The news of the return to the mandatory union tax, which was abolished in 2017 and is said to be three times what it was then, could end up being a target in favor of the ultra-liberal Bolsonarismo, which preaches politics with less and less state.
The abolition of the mandatory daily labor tax for the union coffers in 2017 was a lump in the throat of the unionist Lula, who is now the country’s president for the third time. Therefore, the controversial issue is now resurfacing with the support of the ex-union leader.
The problem is that the world and Brazil have changed radically in the last six years and any return to the past risks democratic regression. It is perhaps not thanks to Bolsonarismo in Brazil that a potential government by Milei in Argentina, with its ultra-liberal leanings and enemies of the state, could throw the old plans of the classic left, starting with the unions, into crisis.
The surprise at the resurgence of radical changes in the world of work, and with it the crisis of the traditional unions of the past, at a mandatory employee tax for union funds, is causing concern.
And it’s no longer about left and right, terms that are becoming more and more overused, but about the epochal changes that the world is experiencing and that the traditional left, that of the old and strong branch unions, finds difficult to understand and digest.
Today, politicians who belong to the left trade union movement of the past cannot ignore that we are witnessing one of the greatest revolutions in the world of work. The crisis of dozens of ordained jobs of the past is no longer a hypothesis but a reality. These were professions that were at the heart of traditional unions and are now undergoing profound change as new professions emerge, still undefined and without state support.
Instead of reviving the old unions that protected professions that afforded security and privilege, politicians and rulers today need to understand that those who need special attention are the rosary of new professions in training, destined to their fate without unions to protect them are left.
It is true that Lula and his party, the PT, were born and forged in union struggles in the midst of the big factories and that the unions were then their greatest protection. These were unions that grew from the heart of the left and provided security for workers. Today, however, the common denominator of the new jobs is the insecurity from which there are no unions to protect them and which they will be left to their fate.

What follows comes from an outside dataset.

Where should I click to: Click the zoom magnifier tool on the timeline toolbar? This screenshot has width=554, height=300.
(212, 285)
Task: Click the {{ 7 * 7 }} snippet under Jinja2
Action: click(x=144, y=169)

Therefore, the news of the revival of the old union tax on permanent employees, who are in some ways privileged, is beginning to give cause for concern as it could become a weapon in the hands of the ultra-liberal Bolsonaro, who is proclaiming the death of the state and its policy of protection for those who know how to succeed, leaving the weakest in the ditch, who said ultra-liberalism should be left to their fate.
The final say on the idea of reviving the old mandatory union tax will now go to Congress, which canceled it in 2017 amid much controversy. It all seems that it will not be easy for the new Lula government to return to its union past, since it does not have the majority in Congress, which it is trying to win step by step, at the cost of handing over departments even to open Bolsonaro parties.
The ongoing controversy over the revival of the old union tax reveals the internal struggle of his PT party’s old guard in the new Lula government. It is the old left that sometimes does not seem to have understood that the world is in the making, including in the world of work, and that it owes its return to power to the forces of the center that have supported it and that they are the ones who secured his victory, albeit by a handful of votes, against the rabid and coup-addicted Bolsonaro.
Lula has got off to a good start on his new governing adventure, already garnering a 60% national consensus and bleeding dry the most rabid Bolsonaro. Trying to revive the old compulsory union tax doesn’t seem like the best proof that he has understood that his third government owes this not only to the strength of his party, which today like all leftists is in crisis, but also the support he had from a democratic center. This center was the shield against the avalanche not only of the ultra-liberals, but also against Bolsonaro’s coup, as the ongoing investigations show, the 17 trials against him, his political disqualification for eight years, the possibility of preventing him from fleeing abroad, and a not impossible one. detention in the next few days.
Lula’s frenzied foreign policy, which seeks to put Brazil in the global spotlight, deserves applause after Bolsonaro’s blockade shrouded the true strength of the world’s fifth largest country. What he cannot forget, or can only leave in the hands of his former union colleagues, is that the world, beginning at the workplace, is in turmoil and demands new solutions to the vagaries that rule it.